Der behandelte Gegenstand ist klar: Hans Blumenberg, Philosoph, physisch anwesend in dieser Welt von 1920 bis 1996, Lordsiegelbewahrer der Metapherntheorie und wohl von deutschen Geisteswissenschaftlern meistzitierter Geisteswissenschaftler. Gegen Ende seiner Karriere wurde er sogar Liebling der Diskurstheorie, ohne dass er selbst je deren Begrifflichkeiten verwendet hätte.

Sibylle Lewitscharoffs neuer Roman nun macht aus dem ehemals lebendigen Subjekt Hans Blumenberg, der ja bereits im Sinne der akademischen Heldenverehrung eine Art Figur war, final und literarisch eine solche. Diese Blumenbergfigur erhält eines Abends im Jahre 1982 in der dachstüblichen Arbeitsklause seines Münsteraner Hauses Besuch von einem Löwen, der plötzlich auf seinem Teppich liegt, ruhig, einfach anwesend.
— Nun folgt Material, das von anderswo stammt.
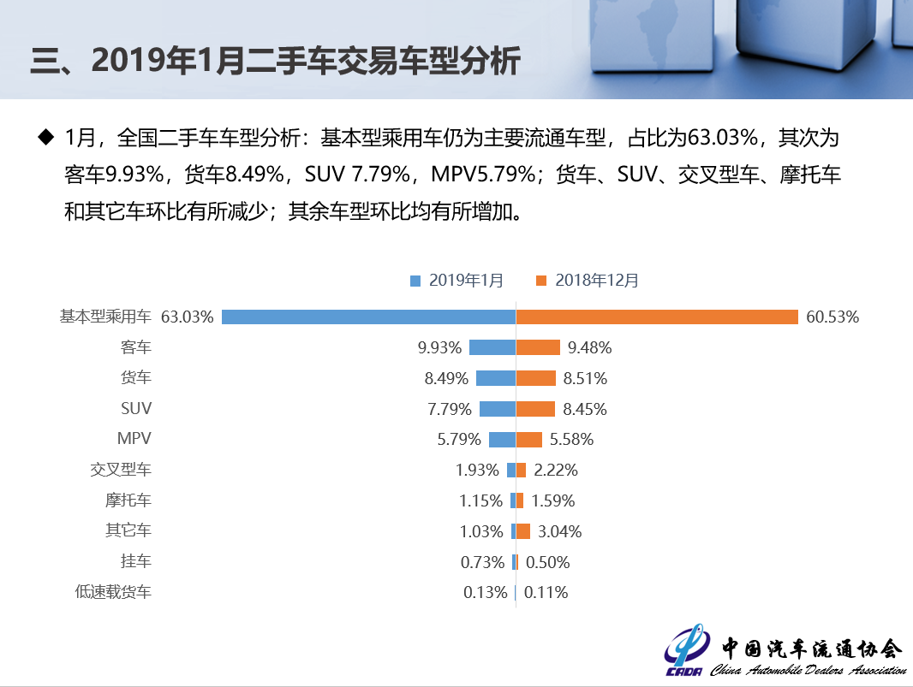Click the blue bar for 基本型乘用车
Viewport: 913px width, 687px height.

Hoppla. Das Heldenverehrungsregelwerk des Akademikers will sich gegen eine derartige Profanisierung geistiger Vorbilder verwehren und schreit auf. So etwas kann doch nicht funktionieren. Fiktiv-reale Philosophenfiguren imaginieren paradigmatische Tiermetaphern. Wo kommt man denn da hin? Man stelle sich Derrida vor, wie er von einem Pudel be(heimge-)sucht wird, oder Foucault, von einem, äh, sagen wir – Greif.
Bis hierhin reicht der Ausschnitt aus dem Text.